Aucune catégorie de la population n’y bénéficiait d’un statut d’extraterritorialité. L’objectif des fondateurs du pays était d’organiser la cohabitation et de maintenir l’équilibre entre les communautés religieuses locales – les maronites, les druzes, les sunnites, les chiites, les grecs-orthodoxes ou les grecs-catholiques ; et aussi les arméniens, les syriaques, les juifs, les alaouites ou les ismaéliens. Certaines communautés étaient là depuis un temps immémorial, alors que d’autres étaient arrivées depuis quelques décennies à peine, mais aucune n’était considérée comme étrangère ; du temps de mon enfance, il eût été inconvenant, et même carrément grossier, de faire la distinction entre « autochtones » et « allogènes » ou entre Libanais de souche et Libanais de fraîche date. Ce modèle levantin ne souffrait donc pas du vice originel qui entachait le pluralisme cosmopolite à l’égyptienne.
Mais il avait, hélas, ses propres tares. Notamment cette habitude qu’avaient les différentes communautés de se chercher des protecteurs en dehors du pays pour renforcer sa position à l’intérieur. C’est comme si, en Suisse – puisqu’on a souvent dit du Liban qu’il était la Suisse du Proche-Orient –, les habitants de Zurich, de Genève ou du Tessin faisaient appel à l’Allemagne, à l’Italie et à la France chaque fois qu’ils avaient un conflit avec le canton d’en face. La Confédération aurait, sans surprise, volé en éclats. (…)
La ruine de ce modèle qui fut si prometteur me cause une tristesse dont je n’ai plus le temps de me consoler. Et je n’ai pas non plus le cœur à chercher des excuses faciles. Sans doute l’échec s’explique-t-il en partie par les crises proche-orientales qui ont confronté mon pays natal à de gigantesques défis. Mais il s’explique aussi par la manière désastreuse dont on a réagi à ces crises. (…) Depuis l’indépendance, et surtout dans les dernières décennies, peu de dirigeants ont fait preuve d’un grand sens de l’État. La plupart n’ont eu pour boussole que les intérêts de leur faction, de leur clan ou de leur communauté religieuse. Chercher des alliés puissants hors des frontières nationales a été pour eux une pratique courante.

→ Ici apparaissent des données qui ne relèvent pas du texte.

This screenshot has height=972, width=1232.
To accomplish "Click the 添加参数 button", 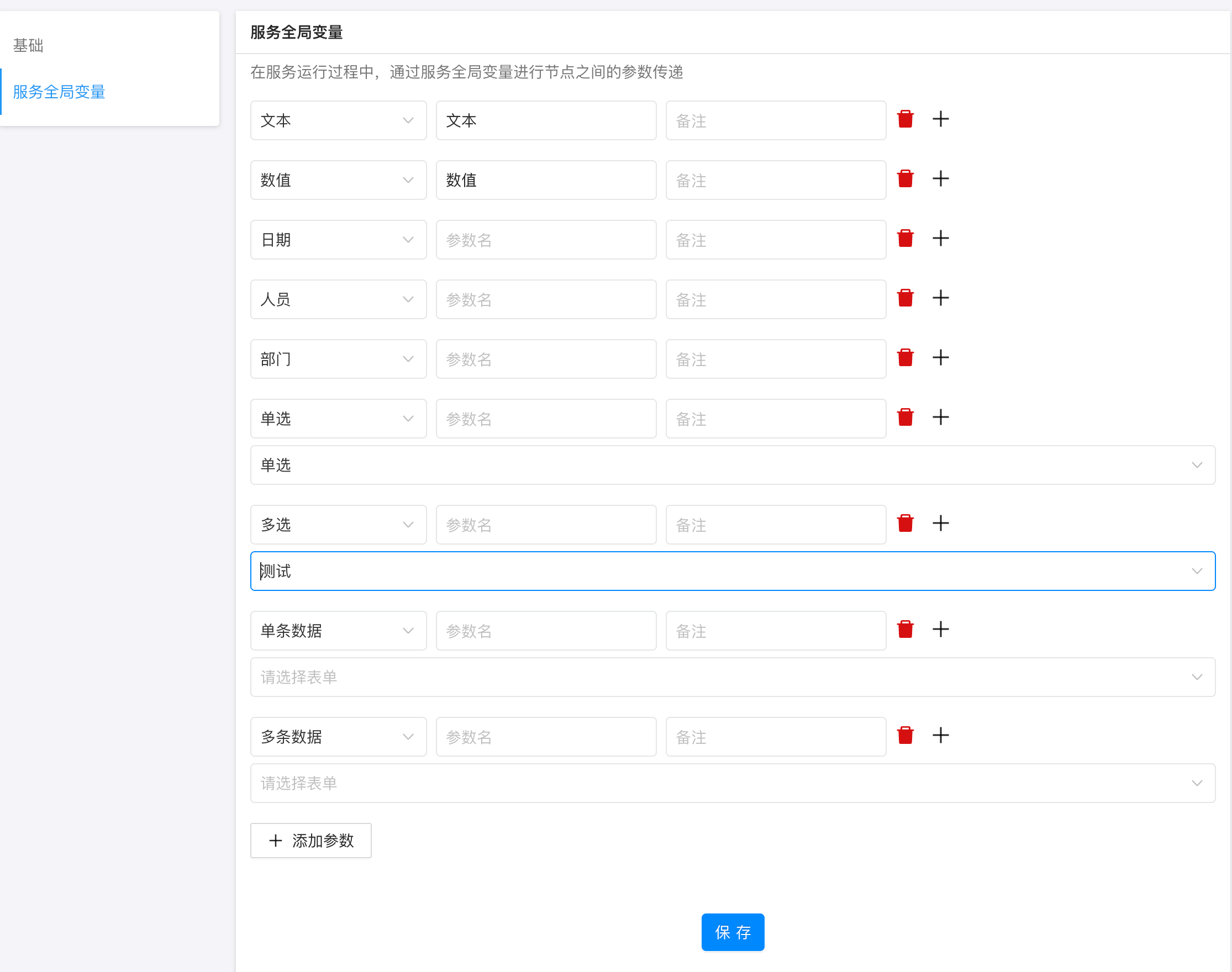I will pos(311,841).
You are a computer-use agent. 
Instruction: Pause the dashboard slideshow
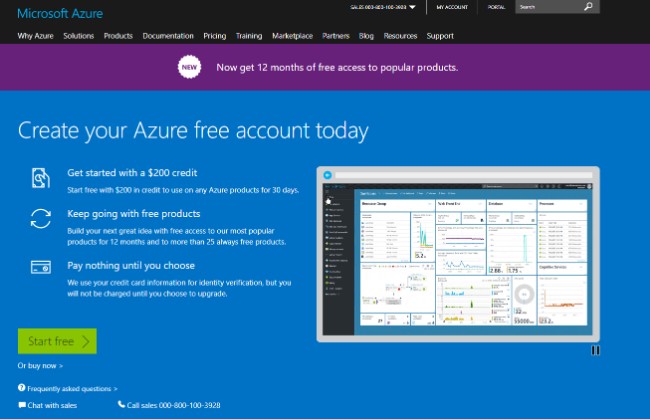[595, 351]
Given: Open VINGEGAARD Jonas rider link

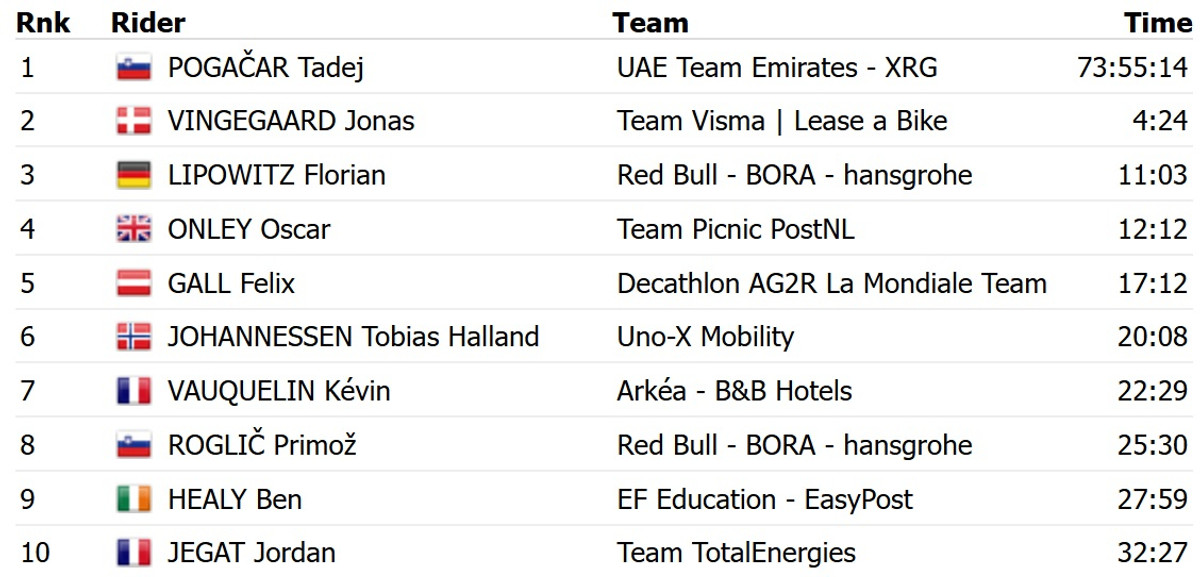Looking at the screenshot, I should click(290, 122).
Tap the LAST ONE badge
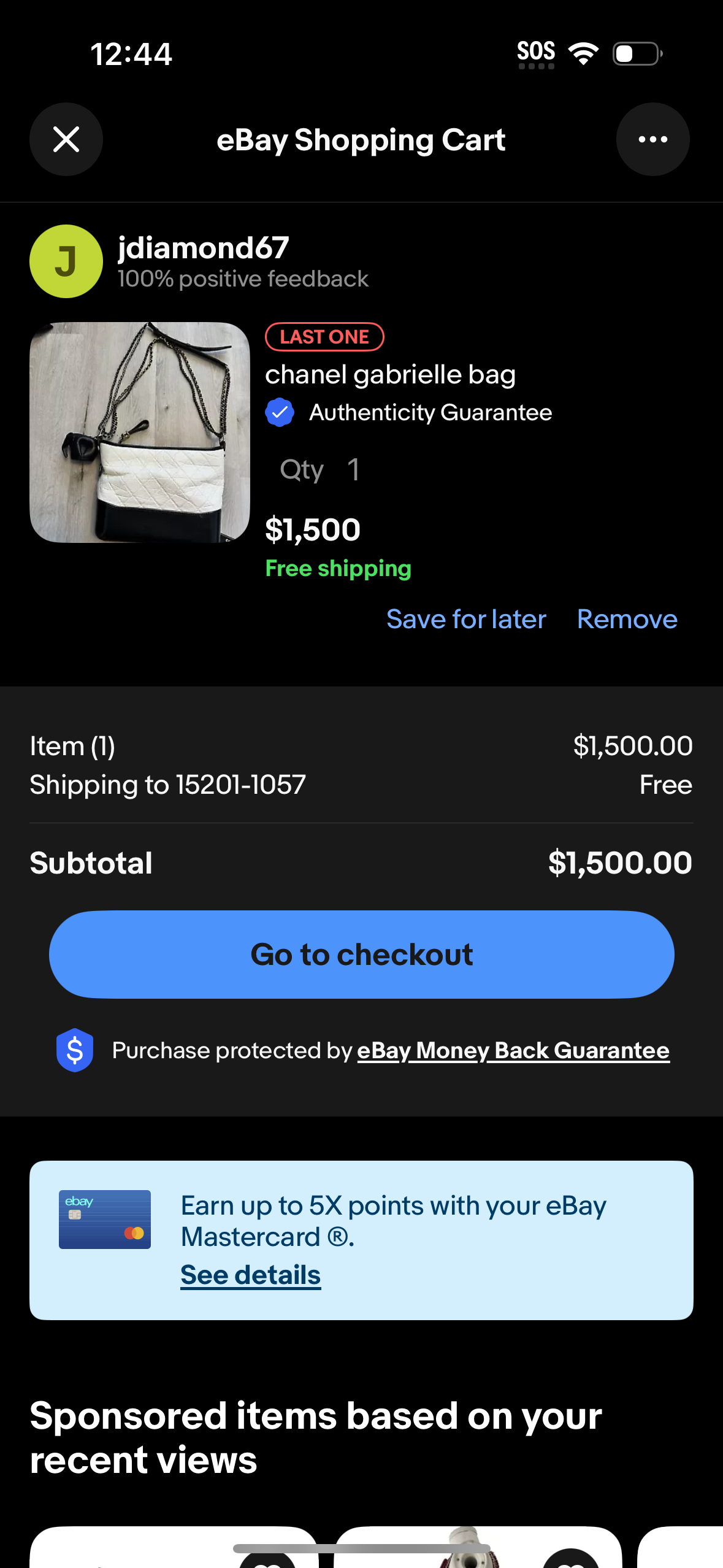Image resolution: width=723 pixels, height=1568 pixels. (324, 337)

Chacun justifiait ses compromissions par le fait que les siens étaient minoritaires, qu’ils avaient longtemps souffert et qu’ils avaient à tout prix besoin de se défendre. Bien entendu, toutes les communautés du Liban sont minoritaires, même les plus nombreuses ; toutes ont connu, un jour ou l’autre, des persécutions ou des humiliations ; et toutes ont ressenti le besoin de ruser et de se protéger pour survivre. De ce fait, chacune s’est employée à tisser ses réseaux régionaux et internationaux, avec des partenaires de toute sorte, qui nourrissaient leurs propres ambitions, leurs propres frayeurs, leurs propres inimitiés… (…)
Les murs de la petite patrie ont fini par se lézarder, des élégantes toitures jusqu’aux fondations. Plus rien ne ressemblait à ce qu’on avait voulu bâtir, et plus rien ne fonctionnait convenablement. Les institutions politiques étaient tellement ébranlées qu’à chaque échéance électorale, elles menaçaient de s’effondrer. L’économie ne tenait plus debout que grâce à des bricolages laborieux qui retardaient d’un semestre à l’autre la banqueroute. La corruption s’apparentait à un pillage systématique, tandis que la population était privée des services élémentaires que sont l’eau, l’électricité, les soins médicaux, les transports en commun, les télécommunications ou le ramassage des ordures.
Ce délabrement matériel et moral est d’autant plus affligeant que le Beyrouth de ma jeunesse vivait, en matière de coexistence entre les religions, une expérience rare, qui aurait pu, je crois, offrir à sa région si tourmentée, et même à d’autres parties du monde, un exemple à méditer.